Who takes it into his head to become the paramour of a queen unless the advances are from her?[2]
Thus nothing is more favourable to the birth of love than a life of irksome solitude, broken now and again by a long-desired ball. This is the plan of wise mothers who have daughters.
The real fashionable world, such as was found at the Court of France,[3] and which since 1780,[4] I think, exists no more, was unfavourable to love, because it made the solitude and the leisure, indispensable to the work of crystallisation, almost impossible.
Court life gives the habit of observing and making a great number of subtle distinctions, and the subtlest distinction may be the beginning of an admiration and of a passion.[5]

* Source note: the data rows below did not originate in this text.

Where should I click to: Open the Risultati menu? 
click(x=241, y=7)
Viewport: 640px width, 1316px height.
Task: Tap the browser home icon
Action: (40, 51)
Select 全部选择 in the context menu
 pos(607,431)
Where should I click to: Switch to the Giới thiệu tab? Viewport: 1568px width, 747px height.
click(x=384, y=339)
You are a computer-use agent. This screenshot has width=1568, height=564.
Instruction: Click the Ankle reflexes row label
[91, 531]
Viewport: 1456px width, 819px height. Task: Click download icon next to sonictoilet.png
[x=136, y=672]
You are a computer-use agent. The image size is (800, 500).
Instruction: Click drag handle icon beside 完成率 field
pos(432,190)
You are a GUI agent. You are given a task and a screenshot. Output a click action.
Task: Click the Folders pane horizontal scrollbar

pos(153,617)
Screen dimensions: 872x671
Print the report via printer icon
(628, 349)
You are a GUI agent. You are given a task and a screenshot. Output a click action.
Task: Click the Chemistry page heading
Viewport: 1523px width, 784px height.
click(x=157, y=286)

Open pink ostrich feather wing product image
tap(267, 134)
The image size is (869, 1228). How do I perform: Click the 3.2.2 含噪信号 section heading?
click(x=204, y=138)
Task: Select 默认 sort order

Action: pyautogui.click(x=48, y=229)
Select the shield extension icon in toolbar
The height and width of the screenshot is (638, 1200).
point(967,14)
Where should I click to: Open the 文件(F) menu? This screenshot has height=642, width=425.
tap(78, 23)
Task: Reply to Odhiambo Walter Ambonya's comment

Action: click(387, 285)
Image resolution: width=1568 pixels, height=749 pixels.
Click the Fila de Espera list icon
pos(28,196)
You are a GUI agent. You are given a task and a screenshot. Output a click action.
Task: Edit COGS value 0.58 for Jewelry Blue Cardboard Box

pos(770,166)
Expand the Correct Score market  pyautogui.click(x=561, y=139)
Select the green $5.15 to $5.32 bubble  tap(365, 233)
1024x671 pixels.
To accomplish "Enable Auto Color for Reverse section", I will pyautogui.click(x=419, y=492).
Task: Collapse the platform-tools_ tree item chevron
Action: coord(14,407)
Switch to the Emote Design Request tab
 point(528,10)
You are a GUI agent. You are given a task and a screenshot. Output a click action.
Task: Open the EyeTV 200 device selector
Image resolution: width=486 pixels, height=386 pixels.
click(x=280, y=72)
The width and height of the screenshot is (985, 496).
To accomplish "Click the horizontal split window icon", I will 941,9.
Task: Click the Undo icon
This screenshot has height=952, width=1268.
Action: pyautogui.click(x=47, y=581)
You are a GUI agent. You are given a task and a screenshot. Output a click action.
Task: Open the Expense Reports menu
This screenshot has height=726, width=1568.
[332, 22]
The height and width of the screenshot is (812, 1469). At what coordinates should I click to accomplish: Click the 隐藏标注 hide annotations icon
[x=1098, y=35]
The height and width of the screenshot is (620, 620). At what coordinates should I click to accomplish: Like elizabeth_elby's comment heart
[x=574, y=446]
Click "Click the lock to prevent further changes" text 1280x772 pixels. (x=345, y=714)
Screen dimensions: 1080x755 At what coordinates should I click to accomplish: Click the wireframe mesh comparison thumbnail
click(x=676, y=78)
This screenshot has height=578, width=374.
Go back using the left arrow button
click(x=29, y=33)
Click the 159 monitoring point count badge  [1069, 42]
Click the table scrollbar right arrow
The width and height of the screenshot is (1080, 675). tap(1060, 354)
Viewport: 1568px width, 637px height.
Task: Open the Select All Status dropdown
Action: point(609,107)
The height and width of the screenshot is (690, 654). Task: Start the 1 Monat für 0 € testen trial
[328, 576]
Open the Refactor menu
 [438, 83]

When the troubles of love are mixed with those of another kind (the troubles of vanity—if your mistress offend your proper pride, your sense of honour or personal dignity—troubles of health, money and political persecution, etc.), it is only in appearance that love is increased by these annoyances. Occupying the imagination otherwise, they prevent crystallisation in love still hopeful, and in happy love the birth of little doubts. When these misfortunes have departed, the sweetness and the folly of love return.
Observe that misfortunes favour the birth of love in light and unsensitive characters, and that, after it is born, misfortunes, which existed before, are favourable to it; in as much as the imagination, recoiling from the gloomy impressions offered by all the other circumstances of life, throws itself wholly into the work of crystallisation.